So this game is a coin flip, at best.  Sanabia has been doing very well but he's still relatively new to this and he was so bad previously in the minors that Baseball America did not even include him in their list of RHP starters for Florida's 2010 top prospects list, let alone rank him in their Top 30.  Again, that does not mean he is not the real deal now, but just that he will have to prove himself in each and every start.  

But there are warning signs that he's been lucky so far.  Apparently, his high strikeouts is because of his relief work this season, his strikeout rate is much lower as a starter.  And his GB/FB ratio is 0.63, indicating a lot of flyballs, and yet his X/H% is a low 5%.  

But that might be because he has a high infield fly rate of 17%, which is Zito's average for his career, so that is a very good rate and most probably the main reason for his success this season.  But clearly, this is something new for him relative to the rest of his career, so he will have to prove that he can keep this up.  Zito was that good early in his career, then was much lower for six seasons, before getting it back up high again this season.  

I think a coin flip is the most fair way to assess this game.  It does not look good because Sanabia has been on a tear since becoming a starter for the Marlins, and yet, Sanchez has pitched pretty well himself on occasion, particularly with Whiteside starting at C, so our best chance of winning will be with Whiteside starting at C and Posey starting at 1B, which will cost Ishikawa a start as the starter is a RHP, but with Posey hitting the way he is, you can't sit him much.

Game 4:  Anibal Sanchez vs.
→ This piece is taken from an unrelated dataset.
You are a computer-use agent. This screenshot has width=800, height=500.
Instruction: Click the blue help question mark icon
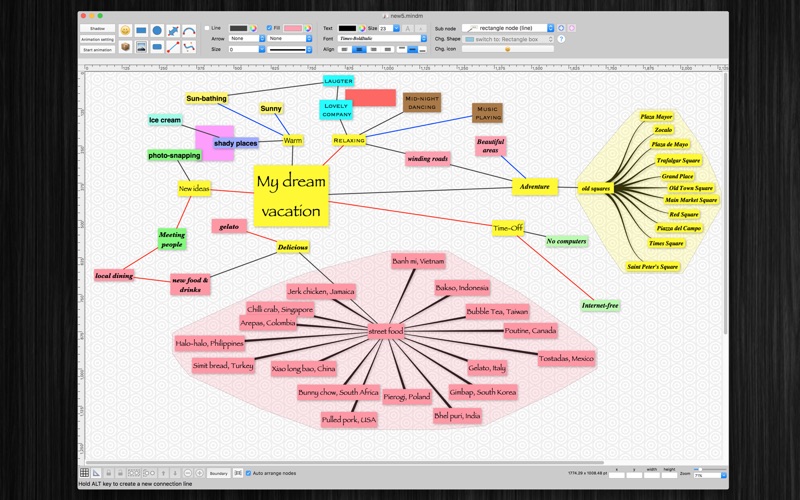[561, 39]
Bumgarner

MLB Notes:
Marlins:  Sanchez was in line for his eighth win when he took the mound last Saturday. But after a three-run lead disappeared, he was not involved in the decision. The team is closely watching his innings pitched. He has 115 1/3 right now after throwing 86 a year ago.
Giants:  This will be Bumgarner's first start at home since June 26, when he made his season debut for the Giants in an Interleague affair against Boston. Since then, Bumgarner has recorded a 1.87 ERA in five road starts, winning the past four in a row.
Sanchez is the second best starter in the Marlin's rotation.  They forgot to note that he also had 26 innings in the minors in 2009 as well, so he's roughly at the workload he had last season, but still in a gray area in terms of usage, as to when he would tire, so they might pull him sooner than later, putting us into their bullpen sooner, which should be the goal for this series as the bullpen's ERA is 4.43.  His numbers are better than his peripherals, but he's been much worse on the road this season, 4.75 ERA.  He pitched OK against the Giants earlier this season at home, 6 IP, gave up 5 hits and 1 walk, struck out 3, gave up 3 runs with 2 earned, but now face them in AT&T, where they have one of the best home records, so he'll have a tougher battle here in SF.  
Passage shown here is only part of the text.